Saved entries:
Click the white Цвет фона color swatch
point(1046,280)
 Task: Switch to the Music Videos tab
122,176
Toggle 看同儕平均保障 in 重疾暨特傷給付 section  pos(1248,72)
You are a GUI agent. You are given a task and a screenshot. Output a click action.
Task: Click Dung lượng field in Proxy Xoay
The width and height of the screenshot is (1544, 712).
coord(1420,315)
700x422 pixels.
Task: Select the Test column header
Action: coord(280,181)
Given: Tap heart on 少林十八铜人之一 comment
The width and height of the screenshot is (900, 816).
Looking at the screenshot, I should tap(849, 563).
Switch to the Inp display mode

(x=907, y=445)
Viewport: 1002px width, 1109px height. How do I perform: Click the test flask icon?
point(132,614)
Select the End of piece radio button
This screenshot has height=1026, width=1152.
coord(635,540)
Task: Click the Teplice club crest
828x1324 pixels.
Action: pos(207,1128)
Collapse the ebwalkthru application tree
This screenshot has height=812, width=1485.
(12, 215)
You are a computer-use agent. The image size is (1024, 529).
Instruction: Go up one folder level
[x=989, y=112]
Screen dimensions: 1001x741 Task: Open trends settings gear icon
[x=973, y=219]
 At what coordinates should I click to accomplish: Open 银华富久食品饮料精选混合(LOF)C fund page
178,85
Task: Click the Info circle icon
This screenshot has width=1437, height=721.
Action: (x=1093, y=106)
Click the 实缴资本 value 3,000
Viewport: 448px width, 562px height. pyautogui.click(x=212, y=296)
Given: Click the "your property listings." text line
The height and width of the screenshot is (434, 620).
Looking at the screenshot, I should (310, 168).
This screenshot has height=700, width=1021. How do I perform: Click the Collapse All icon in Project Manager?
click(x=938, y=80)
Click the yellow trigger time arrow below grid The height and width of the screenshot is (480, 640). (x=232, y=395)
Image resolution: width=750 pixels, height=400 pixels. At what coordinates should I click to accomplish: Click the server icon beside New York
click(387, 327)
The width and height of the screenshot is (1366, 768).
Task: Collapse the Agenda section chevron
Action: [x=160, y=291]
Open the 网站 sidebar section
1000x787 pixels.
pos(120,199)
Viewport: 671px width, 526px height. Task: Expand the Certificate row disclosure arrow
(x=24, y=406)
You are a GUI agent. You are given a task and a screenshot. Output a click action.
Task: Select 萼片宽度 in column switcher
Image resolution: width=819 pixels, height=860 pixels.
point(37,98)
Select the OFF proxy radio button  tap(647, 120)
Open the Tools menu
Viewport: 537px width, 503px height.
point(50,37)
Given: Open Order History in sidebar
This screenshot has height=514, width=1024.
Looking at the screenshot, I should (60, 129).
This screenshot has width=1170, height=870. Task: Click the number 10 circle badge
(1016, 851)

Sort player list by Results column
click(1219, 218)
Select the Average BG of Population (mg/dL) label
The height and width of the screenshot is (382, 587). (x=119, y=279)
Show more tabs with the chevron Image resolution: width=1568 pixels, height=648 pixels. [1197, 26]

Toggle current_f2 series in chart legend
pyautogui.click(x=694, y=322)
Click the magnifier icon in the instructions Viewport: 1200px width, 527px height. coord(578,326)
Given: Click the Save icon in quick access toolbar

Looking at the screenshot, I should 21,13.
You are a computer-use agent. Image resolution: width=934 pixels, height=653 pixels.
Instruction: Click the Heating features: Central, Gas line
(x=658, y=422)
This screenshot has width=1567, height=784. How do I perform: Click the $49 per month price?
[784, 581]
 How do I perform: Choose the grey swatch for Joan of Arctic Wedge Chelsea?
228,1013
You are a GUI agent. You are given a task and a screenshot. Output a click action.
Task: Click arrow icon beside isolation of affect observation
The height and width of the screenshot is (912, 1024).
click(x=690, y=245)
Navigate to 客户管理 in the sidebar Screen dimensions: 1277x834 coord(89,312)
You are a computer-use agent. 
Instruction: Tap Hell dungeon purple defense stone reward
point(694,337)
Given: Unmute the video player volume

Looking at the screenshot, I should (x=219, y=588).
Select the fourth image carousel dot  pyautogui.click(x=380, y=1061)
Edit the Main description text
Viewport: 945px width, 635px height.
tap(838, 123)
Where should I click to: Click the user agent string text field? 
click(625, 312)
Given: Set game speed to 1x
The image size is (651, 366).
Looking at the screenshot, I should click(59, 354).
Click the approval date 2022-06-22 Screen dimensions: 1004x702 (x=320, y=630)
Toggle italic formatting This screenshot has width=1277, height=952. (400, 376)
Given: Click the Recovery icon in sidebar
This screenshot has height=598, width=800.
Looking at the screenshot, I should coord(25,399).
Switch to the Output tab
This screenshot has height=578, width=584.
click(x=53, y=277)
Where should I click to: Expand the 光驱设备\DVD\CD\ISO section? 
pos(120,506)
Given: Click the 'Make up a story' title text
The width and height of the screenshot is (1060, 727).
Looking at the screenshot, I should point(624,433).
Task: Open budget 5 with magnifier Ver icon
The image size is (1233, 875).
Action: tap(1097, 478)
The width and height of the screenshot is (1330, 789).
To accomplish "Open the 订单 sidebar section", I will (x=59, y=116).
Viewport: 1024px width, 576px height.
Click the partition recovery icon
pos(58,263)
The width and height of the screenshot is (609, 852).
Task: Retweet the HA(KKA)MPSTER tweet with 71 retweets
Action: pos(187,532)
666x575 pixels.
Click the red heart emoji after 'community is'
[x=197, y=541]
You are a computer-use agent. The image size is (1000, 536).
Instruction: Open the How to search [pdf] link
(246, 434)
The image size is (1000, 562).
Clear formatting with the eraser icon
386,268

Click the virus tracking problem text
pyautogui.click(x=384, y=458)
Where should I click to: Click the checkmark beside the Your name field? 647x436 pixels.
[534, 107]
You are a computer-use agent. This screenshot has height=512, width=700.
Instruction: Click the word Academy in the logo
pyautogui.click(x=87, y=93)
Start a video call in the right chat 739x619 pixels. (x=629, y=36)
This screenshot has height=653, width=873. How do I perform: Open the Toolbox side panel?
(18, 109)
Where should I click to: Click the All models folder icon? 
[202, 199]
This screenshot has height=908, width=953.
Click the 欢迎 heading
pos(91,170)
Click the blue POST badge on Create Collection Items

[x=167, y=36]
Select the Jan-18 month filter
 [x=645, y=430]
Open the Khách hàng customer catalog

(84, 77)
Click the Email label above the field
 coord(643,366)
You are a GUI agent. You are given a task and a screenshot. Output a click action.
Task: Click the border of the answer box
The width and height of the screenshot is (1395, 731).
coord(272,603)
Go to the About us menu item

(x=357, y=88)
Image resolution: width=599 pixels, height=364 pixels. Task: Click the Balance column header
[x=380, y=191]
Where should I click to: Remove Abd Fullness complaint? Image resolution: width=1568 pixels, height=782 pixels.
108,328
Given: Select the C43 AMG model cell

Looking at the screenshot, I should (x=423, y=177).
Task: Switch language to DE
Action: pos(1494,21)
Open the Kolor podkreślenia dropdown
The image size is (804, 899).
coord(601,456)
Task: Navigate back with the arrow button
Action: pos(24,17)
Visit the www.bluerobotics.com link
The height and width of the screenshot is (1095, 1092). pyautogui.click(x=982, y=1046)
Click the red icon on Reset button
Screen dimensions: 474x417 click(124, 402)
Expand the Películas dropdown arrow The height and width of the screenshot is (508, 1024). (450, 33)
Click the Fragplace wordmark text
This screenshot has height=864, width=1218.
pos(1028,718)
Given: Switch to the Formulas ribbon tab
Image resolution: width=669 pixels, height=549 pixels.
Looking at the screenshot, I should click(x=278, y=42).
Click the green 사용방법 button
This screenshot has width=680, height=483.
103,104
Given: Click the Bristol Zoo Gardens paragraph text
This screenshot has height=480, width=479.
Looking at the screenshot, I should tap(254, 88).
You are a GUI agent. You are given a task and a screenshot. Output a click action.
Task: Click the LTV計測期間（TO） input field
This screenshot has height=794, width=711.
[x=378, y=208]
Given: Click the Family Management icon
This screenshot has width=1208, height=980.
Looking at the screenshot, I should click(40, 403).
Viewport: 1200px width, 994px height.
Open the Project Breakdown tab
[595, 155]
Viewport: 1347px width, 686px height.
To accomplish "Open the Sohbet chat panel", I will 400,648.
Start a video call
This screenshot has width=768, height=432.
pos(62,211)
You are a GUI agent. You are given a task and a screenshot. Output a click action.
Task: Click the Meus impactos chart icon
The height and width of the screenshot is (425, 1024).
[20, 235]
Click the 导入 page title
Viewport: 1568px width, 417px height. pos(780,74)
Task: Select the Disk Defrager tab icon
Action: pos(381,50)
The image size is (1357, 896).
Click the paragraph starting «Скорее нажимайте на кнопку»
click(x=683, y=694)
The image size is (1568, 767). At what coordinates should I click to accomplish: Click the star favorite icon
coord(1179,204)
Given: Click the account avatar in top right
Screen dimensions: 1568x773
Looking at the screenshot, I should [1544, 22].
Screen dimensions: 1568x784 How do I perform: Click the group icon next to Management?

▶ **WHAT IS EXPECTED**
Count how many lines in the entries above hold the word "sidebar". Give that number by itself.

▶ **RESULT FOR THIS EXERCISE**
5